May 16, 2009

Cultural continuity & revolution

I recently read India:  The Definitive History, and am currently reading Neo-Confucianism in History.  When I survey these Eastern societies I am struck by the deep history which marks their current form. For example some of the rites around the Hindu God Shiva are prefigured in representations from the Indus Valley Civilization, 4,000 years ago. The Confucian ideology which has been the central organizing intellectual system of Chinese civilization looks back to a ethos which notionally dates back 3,000 years, to the time of the Duke of Zhou, though aspects of Han culture which remain today are also evident in the Shang era Oracle Bones. Hindu Brahmins and Confucian scholars are heirs to a tradition within their societies which reaches back millennia.

Contrast this with the histories of the civilizations of Western Eurasia.  Modern Egyptians take pride in the antiquity of their nation, but that is dead history, which the fossilized nature of the Coptic language witnesses. It can be argued that ancient Egypt ended with the closure of the pagan temple at Philae in the 6th century. The proud Victorians were learned in the classics…of Greek and Roman literature, not the Beowulf of their tribal ancestors. While the Chinese and Indians have been influenced by foreign ideas, the new and the old have ultimately made peace with each other. In contrast the world of Islam and Christendom were characterized by a spiritual rupture.

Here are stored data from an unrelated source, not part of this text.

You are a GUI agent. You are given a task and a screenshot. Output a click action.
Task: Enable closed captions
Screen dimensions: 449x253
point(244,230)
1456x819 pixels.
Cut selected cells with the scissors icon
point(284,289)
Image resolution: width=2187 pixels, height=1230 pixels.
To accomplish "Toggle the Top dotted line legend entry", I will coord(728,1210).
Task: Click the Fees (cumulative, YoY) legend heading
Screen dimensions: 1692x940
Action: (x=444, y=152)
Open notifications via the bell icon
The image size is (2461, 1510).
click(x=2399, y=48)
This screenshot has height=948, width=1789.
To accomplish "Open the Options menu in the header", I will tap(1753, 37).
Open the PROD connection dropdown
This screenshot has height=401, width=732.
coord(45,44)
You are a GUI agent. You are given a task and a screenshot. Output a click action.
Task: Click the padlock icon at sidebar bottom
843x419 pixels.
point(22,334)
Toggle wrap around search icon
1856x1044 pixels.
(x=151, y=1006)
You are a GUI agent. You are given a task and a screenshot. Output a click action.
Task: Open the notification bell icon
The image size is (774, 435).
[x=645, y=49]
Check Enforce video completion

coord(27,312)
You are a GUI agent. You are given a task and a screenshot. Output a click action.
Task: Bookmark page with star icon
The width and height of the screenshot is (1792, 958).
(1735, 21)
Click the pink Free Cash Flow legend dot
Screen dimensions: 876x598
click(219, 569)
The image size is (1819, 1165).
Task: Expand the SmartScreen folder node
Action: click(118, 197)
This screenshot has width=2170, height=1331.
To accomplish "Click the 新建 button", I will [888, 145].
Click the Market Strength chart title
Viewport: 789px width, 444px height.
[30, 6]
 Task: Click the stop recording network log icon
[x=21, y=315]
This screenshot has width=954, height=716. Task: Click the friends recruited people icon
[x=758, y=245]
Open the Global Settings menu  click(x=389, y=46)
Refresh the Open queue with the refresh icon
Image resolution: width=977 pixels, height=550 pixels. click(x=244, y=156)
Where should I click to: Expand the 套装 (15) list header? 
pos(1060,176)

Certainly China and India have not stood still and it is trite to say they are “timeless.” But these Eastern societies are defined by evolution, gradual change. They have preserved a reverence for the ancient canon of their civilization, from The Analects to the Upanishads. In contrast the societies of Western Eurasia have been characterized by cultural revolution; within a few centuries of the rise of Islam the Levant and Egypt, which had been home to ancient peoples, had become part of greater Arabia. The Norse mythology is known to us today because of the antiquarian interests of one man, Snorri Sturulson. It is likely that American evangelicals are more familiar with the events in the life of Nebuchadnezzar than the average resident of Basra.